--- Selected extract ---
Author

Madhusha Thavapalakumar, journalist

AI is transforming working practices around the world. Sri Lanka, however, appears to be caught between old habits and a future it has yet to fully prepare for.

The World Bank’s latest South Asia Development Update shows that the country has one of the region’s highest exposures to AI-driven change, thanks to its relatively educated workforce and service-oriented structure. But this is not enough to translate into readiness.

The World Bank notes that jobs combining human reasoning with technology tend to thrive, while those with routine digital inputs decline.

Commitment varies across sectors, with banking, logistics and professional services already changing their hiring models. People’s Bank, for example, has launched a trilingual AI-powered website chatbot, handling customer queries once managed by call-centre staff. Commercial Bank has gone further, introducing an AI-driven assistant enabling investors and analysts to search its annual report by voice or keyword.

Sri Lanka’s education system is struggling to keep pace with this change

Playing catch up

At the same time, Sri Lanka’s education system is struggling to keep pace with this change. Public spending on research and development remains among the lowest in Asia, and coordination between industry and academia is lacking.

Specialist organisations have made some headway in filling the gap. The Sri Lanka Association for Software and Services Companies recently rolled out a training programme designed to equip IT professionals with the skills needed to become effective future leaders, while the University of Moratuwa and the Sri Lanka Institute of Information Technology have introduced data science and AI courses.

Automation can expand opportunity if policy focuses on inclusion

This year the government unveiled its national AI Strategy, which aims to reduce the knowledge gap through coordinated investment in data skills, and infrastructure. The strategy aims to create a National Centre for Artificial Intelligence and build AI literacy across schools, universities and the civil service.

--- Task 1 ---
Copy word for word the passage of the article on Sri Lanka and AI that begins at the words "At the same" and stops after "academia is lacking.".
--- Task 2 ---
Go on with the article on Sri Lanka and AI, picking up after its last sentence.
The rows that follow have no connection to the article on Sri Lanka and AI.

--- Information provided ---
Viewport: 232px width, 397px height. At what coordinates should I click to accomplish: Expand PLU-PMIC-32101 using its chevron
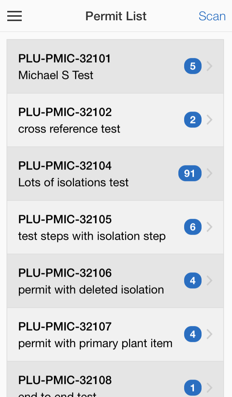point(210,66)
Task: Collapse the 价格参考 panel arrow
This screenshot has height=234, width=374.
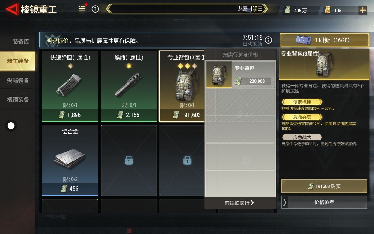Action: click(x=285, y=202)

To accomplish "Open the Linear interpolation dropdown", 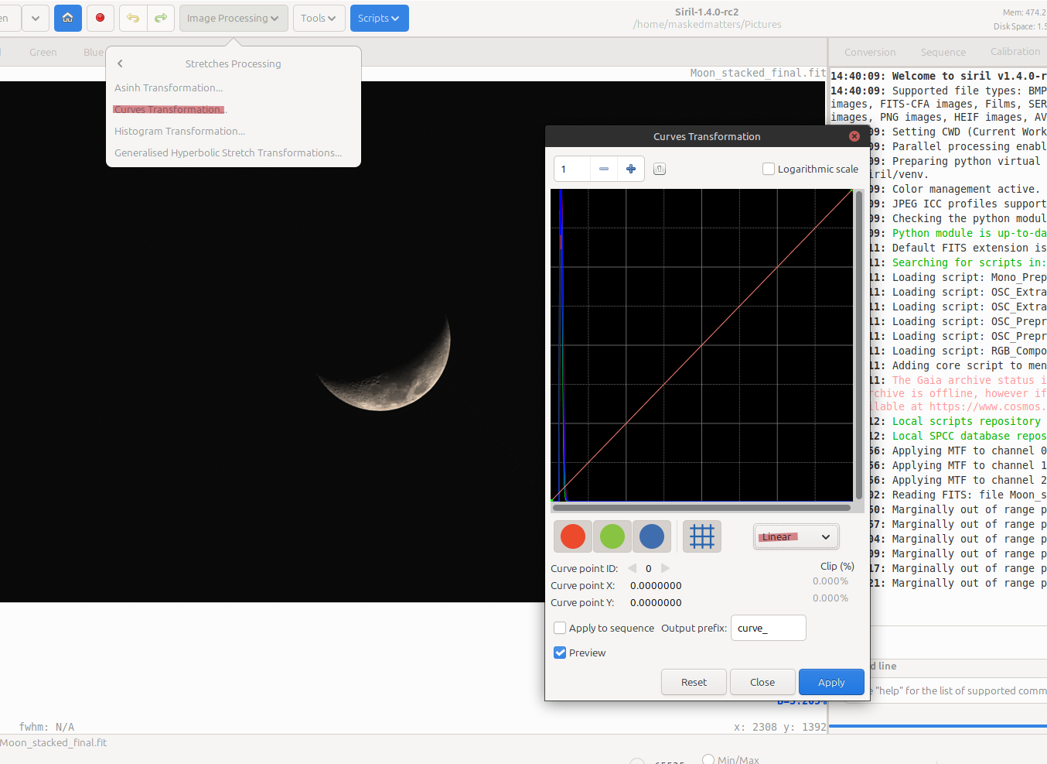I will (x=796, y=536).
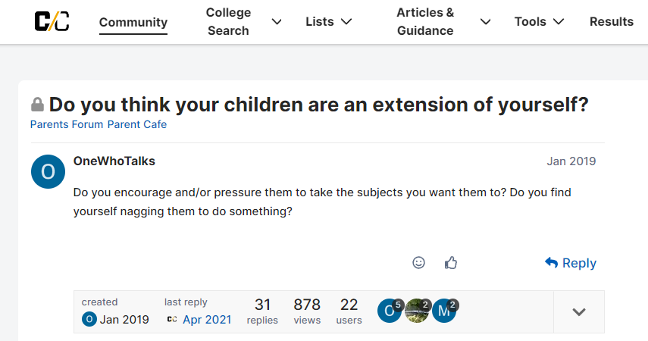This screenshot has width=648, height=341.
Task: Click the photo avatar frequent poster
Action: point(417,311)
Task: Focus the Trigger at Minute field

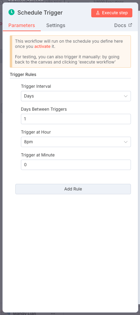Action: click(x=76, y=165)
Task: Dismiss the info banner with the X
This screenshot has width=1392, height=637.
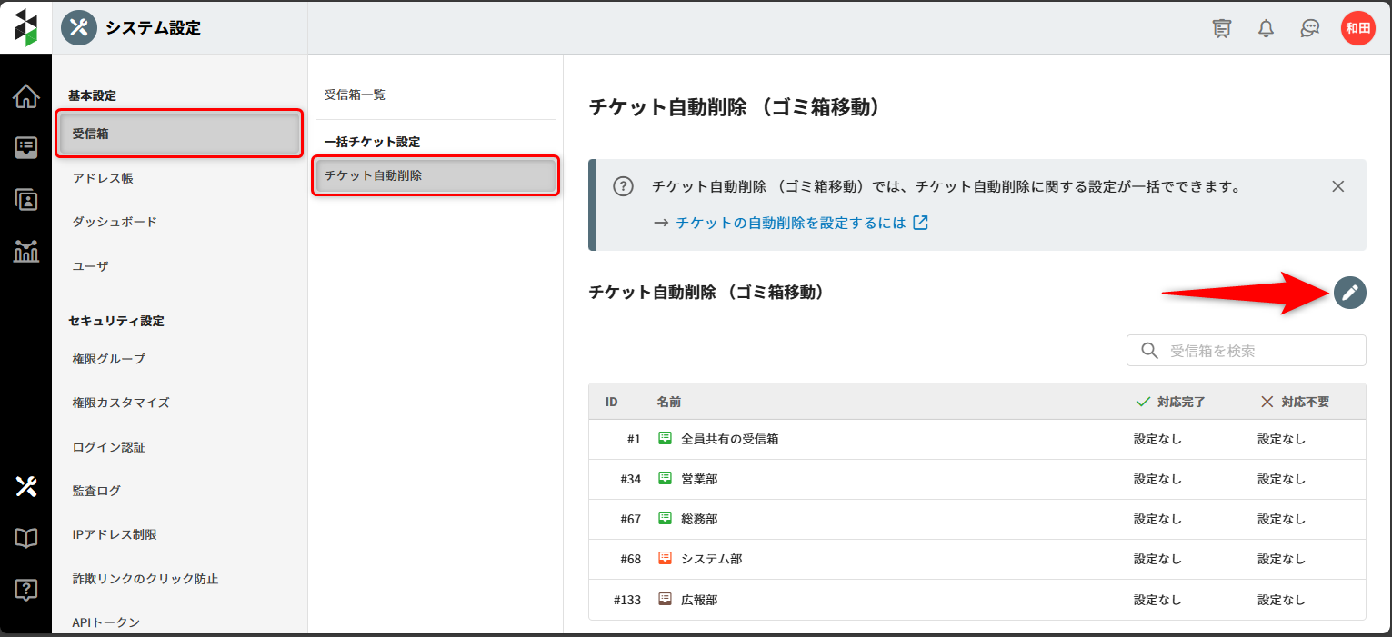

--- Exercise result 1 ---
At the same time, Sri Lanka’s education system is struggling to keep pace with this change. Public spending on research and development remains among the lowest in Asia, and coordination between industry and academia is lacking.

--- Exercise result 2 ---
While the government’s digital programmes have improved basic services, large-scale modernisation is uneven, as power instability, weak internet outside major cities and patchy cloud capacity make advanced AI applications costly and harder to deploy. This volatility was highlighted during the blackouts of the 2022 economic crisis, when many IT companies were forced to invest in private generators and backup internet. 

Positive outlook?

The World Bank estimates that South Asia’s total factor productivity remains two-thirds of the average for other emerging economies. Across South Asia, jobs requiring AI expertise now earn about 30% higher wages, led by India and Sri Lanka. Highly skilled professionals in software, analytics and finance are now in a position to command regional wages, while those in clerical, administrative or manual roles see few gains.

Automation can expand opportunity if policy focuses on inclusion rather than protection. The country’s tax incentives for IT services and digital startups are steps in that direction, but retraining and social mobility programmes continue to be small.

Economies that have adapted to AI share a few common traits such as flexible labour systems

Business groups and public agencies such as the Information Communication Technology Agency of Sri Lanka are promoting pilot programmes and skills bootcamps, yet firm-level adoption still skews towards larger banks and IT services, with smaller firms citing cost and expertise as barriers. Even where systems are available, managers often hesitate to trust machine-generated recommendations, as Sri Lanka still predominantly values stability over innovation.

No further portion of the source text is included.